--- TASKS FOR THIS EXERCISE ---
1. Answer these questions from the tax credit finance text, one line each, marked (a), (b), (c):
(a) Which four kinds of clients does the text say Taft represents?
(b) Since when has the team been immersed in the NMTC industry?
(c) With which three kinds of parties has the team closed transactions, and in what number?
2. For each statement below, say yes or no depending on whether it agrees with the tax credit finance text, and quote the words of the text that decide it.
(a) Taft attorneys guide clients from the first eligibility check through closing.
(b) The team's NMTC projects have been limited to a single region.
(c) NMTC financings handled by the team typically draw on only one funding source.

--- EXCERPT ---
Tax Credit Finance

Navigating federal and state tax credits for individual and project funding is a complex and time consuming endeavor, but Taft attorneys are here to simplify the process. Our extensive knowledge and experience across the spectrum of tax credits helps clients identify tax credit opportunities and design ways to utilize or monetize tax credits generated by their projects.

Taft attorneys guide clients through every step of the process of obtaining tax and monetizing credits from initial eligibility assessment through closing. We represent sponsors, developers, tax equity investors, and operating businesses across various industries and capitalizations, ensuring comprehensive support for all types of tax credit transactions. We advise on a comprehensive range of both federal and state tax credit programs, including the following areas:

New Markets Tax Credits

Taft’s Tax Credit Finance team has extensive experience in all aspects of New Markets Tax Credit (NMTC) transactions. Our attorneys have represented Developers, CDE’s, and lenders in hundreds of millions of dollars of projects nationwide. Our team has been immersed in the NMTC industry since its inception and has a deep understanding of not only the technical and legal aspects of the NMTC program, but also the business of being in the NMTC industry.

Our NMTC financings often include a wide variety of sources, including developer equity, loan proceeds, grants, bond proceeds, state tax credits, and a variety of other “soft” or “non-traditional” sources, each being provided by different parties with their own needs, risks, and restrictions.  Our Tax Credit Finance team has closed transactions with dozens of CDEs, NMTC Investors, and lenders, and we are well versed in the considerations affecting each party to the NMTC transaction.

--- SUPPLIED DATA ---
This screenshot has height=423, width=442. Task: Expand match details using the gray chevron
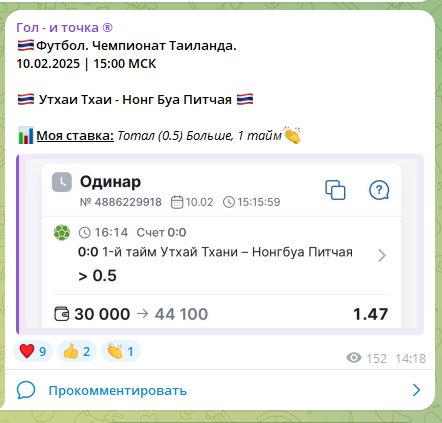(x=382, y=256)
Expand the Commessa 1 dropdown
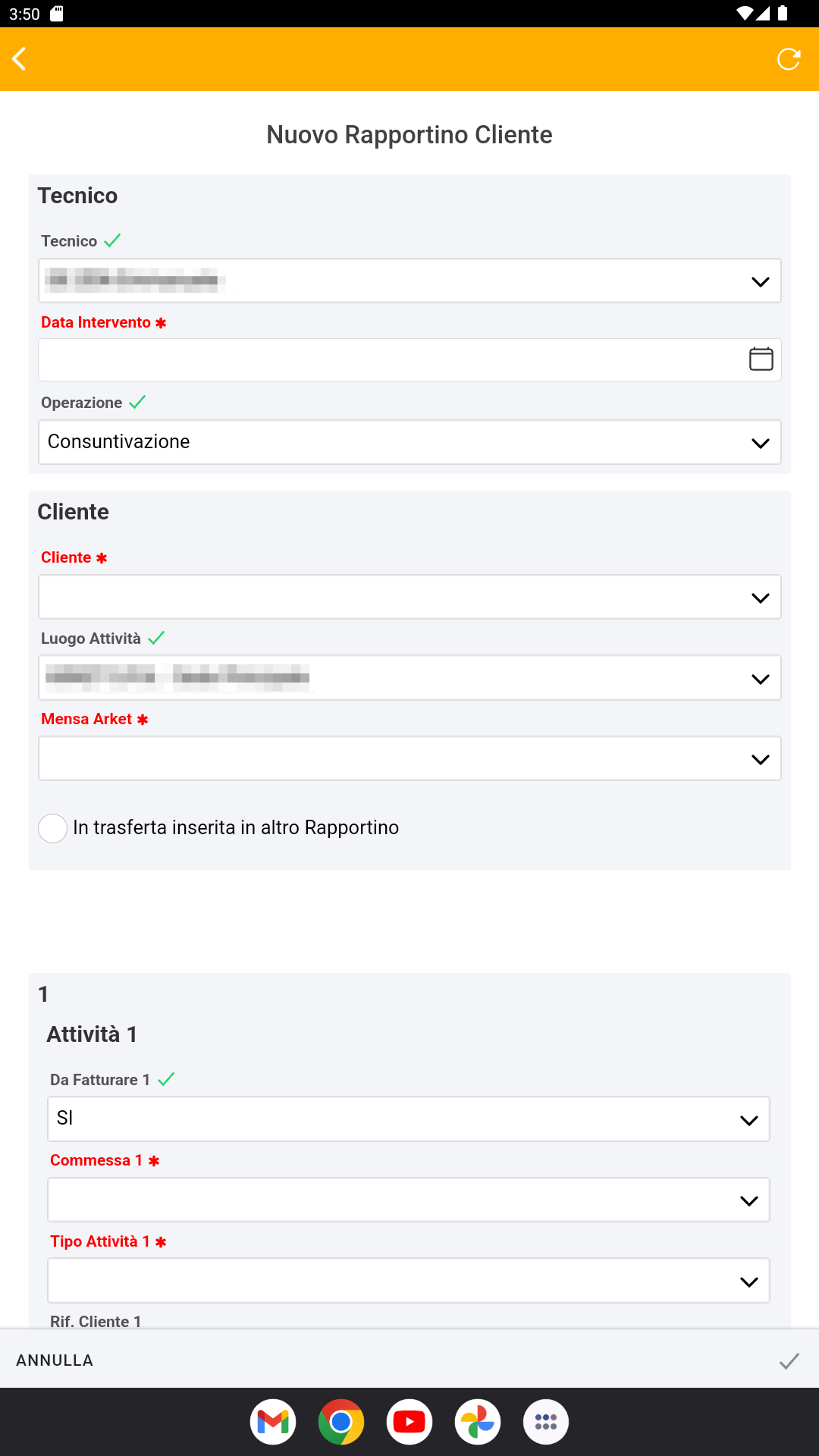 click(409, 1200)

--- SOLUTION LIST ---
1.
(a) Sponsors, developers, tax equity investors, and operating businesses.
(b) Since the industry's inception.
(c) CDEs, NMTC Investors, and lenders, numbering in the dozens.

2.
(a) Yes: "from initial eligibility assessment through closing"
(b) No: "in hundreds of millions of dollars of projects nationwide"
(c) No: "Our NMTC financings often include a wide variety of sources"